История о возвращении тестя с войны звучала как сказка. Тогдашнего пленного капитана выпустили на свободу, где-то в разоренной Германии. В латаной-перелатаной форме он двинулся в обратный путь, опять вдруг штатский человек, возвращенец, очутившийся в просторной и безлюдной стране. Шел он пешком, а в кармане, в маленьком кошелечке, у него была золотая монета, которую он, уходя на войну, взял с собой на черный день или на счастье — и все время хранил. На эти-то деньги он и сторговал себе велосипед, без камер и покрышек, но в остальном вполне исправный и по тогдашним обстоятельствам пригодный для езды. На этом велосипеде он и катил целыми днями по разбитым автострадам, где не было почти никакого движения. Конечно, велосипед без камер и покрышек ужасно дребезжал, но в ушах уцелевшего этот лязг и треск отзывался радостью. И вот он добрался до городка, где перед войной служил приходским священником. И пасторский дом, и церковь остались целы и невредимы. В саду он увидел долговязого мальчишку, который посмотрел на него как на чужого. Так они стояли, глядя друг на друга, потом из-за угла вышел старик — дворник, тоже, стало быть, выжил.

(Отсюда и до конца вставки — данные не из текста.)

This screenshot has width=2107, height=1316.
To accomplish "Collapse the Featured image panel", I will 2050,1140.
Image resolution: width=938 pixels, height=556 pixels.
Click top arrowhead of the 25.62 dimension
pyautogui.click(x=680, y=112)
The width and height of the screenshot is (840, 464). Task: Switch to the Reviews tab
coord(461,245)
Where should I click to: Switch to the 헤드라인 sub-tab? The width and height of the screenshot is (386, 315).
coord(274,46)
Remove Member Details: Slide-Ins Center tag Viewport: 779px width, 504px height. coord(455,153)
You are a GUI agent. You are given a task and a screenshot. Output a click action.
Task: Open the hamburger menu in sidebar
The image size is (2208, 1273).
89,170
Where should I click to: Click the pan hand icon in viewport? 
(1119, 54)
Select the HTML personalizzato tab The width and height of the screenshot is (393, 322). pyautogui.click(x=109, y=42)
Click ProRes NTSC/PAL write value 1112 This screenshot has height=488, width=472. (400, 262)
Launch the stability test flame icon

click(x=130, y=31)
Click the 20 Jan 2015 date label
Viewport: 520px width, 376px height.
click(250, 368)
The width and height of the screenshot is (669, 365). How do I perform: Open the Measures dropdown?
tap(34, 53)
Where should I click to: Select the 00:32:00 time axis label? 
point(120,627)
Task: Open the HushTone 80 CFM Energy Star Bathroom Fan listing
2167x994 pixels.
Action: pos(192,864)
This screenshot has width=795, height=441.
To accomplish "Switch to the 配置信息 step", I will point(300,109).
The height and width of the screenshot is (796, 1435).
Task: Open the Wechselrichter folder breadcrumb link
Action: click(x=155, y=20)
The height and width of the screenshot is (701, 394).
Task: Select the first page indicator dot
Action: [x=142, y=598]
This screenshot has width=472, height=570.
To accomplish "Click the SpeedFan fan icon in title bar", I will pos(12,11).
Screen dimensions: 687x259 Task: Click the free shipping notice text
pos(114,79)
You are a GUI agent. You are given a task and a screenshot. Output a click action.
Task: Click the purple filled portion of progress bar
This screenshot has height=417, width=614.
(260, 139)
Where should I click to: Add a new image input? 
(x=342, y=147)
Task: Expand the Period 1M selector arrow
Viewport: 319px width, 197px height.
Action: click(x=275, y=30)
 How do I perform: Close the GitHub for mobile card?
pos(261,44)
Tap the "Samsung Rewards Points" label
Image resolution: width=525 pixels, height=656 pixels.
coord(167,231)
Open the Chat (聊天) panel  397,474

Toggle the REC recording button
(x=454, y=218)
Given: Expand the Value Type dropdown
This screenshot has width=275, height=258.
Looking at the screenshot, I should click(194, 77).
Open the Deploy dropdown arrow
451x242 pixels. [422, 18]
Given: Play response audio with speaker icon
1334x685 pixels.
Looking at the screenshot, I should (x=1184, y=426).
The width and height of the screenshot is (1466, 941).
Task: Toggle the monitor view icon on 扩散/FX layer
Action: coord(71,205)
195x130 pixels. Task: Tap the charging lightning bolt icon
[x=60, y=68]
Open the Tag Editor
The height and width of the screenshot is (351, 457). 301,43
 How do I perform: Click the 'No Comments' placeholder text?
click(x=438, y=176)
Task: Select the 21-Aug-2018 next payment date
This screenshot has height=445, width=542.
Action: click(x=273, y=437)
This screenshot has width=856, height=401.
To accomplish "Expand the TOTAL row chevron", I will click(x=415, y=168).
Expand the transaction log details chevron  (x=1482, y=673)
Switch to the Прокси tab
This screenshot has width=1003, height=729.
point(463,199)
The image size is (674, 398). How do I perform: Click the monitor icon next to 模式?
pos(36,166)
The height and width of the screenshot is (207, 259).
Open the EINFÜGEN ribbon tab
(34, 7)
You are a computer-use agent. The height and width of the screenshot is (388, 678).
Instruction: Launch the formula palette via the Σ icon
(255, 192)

Дворник-то и узнал в капитане пастора и якобы воскликнул: «Вот те раз, мальчонка-то родного отца не признал!» — после чего отец и сын заключили друг друга в объятия.
Штольц сам не понимал, отчего такие рассказы действуют ему на нервы. Ведь он слышал не какую-то хвастливую байку, а, напротив, историю совершенно простую и безыскусную. Но именно потому, что была так проста и в безыскусности своей так много всего обходила молчанием, она смущала его. Она утратила новизну, и блеск ее был блеском потертости, захватанности. Подлинная жизнь той эпохи исчезла, память потускнела и произвела на свет фальшиво искрящуюся драгоценность, а рассказчик вцепился в нее, будто она хранила чистую правду. Он казался Штольцу до ужаса одиноким в своей наивной доверчивости, с этой монеткой, которая стала для него теперь символом половины жизни, канувшей в небытие. История о возвращении с войны раздражала и его жену, Штольц заметил это по ее недовольной мине. Слушатели молчали, оставляя пастора без всякой поддержки. И скоро все разошлись.
— Я так ждала тебя, так радовалась, — сказала жена, когда они со Штольцем наконец-то остались вдвоем у нее в комнате. — Так радовалась, а теперь даже дотронуться до тебя боюсь. Ты прямо как чужой. Ни единого словечка мне до сих пор не сказал! Небось и не заметил. Меня так и подмывало крикнуть: ну пожалуйста, скажи хоть одно человеческое слово! Не лицо, а каменная стена, и ты прячешься за нею.
Она провела ладонью по его лбу и подошла близко-близко, так что их лица соприкоснулись. Голубизна ее глаз бурлила, но, может быть, Штольцу просто почудилось, ведь на таком близком расстоянии ничего не увидишь.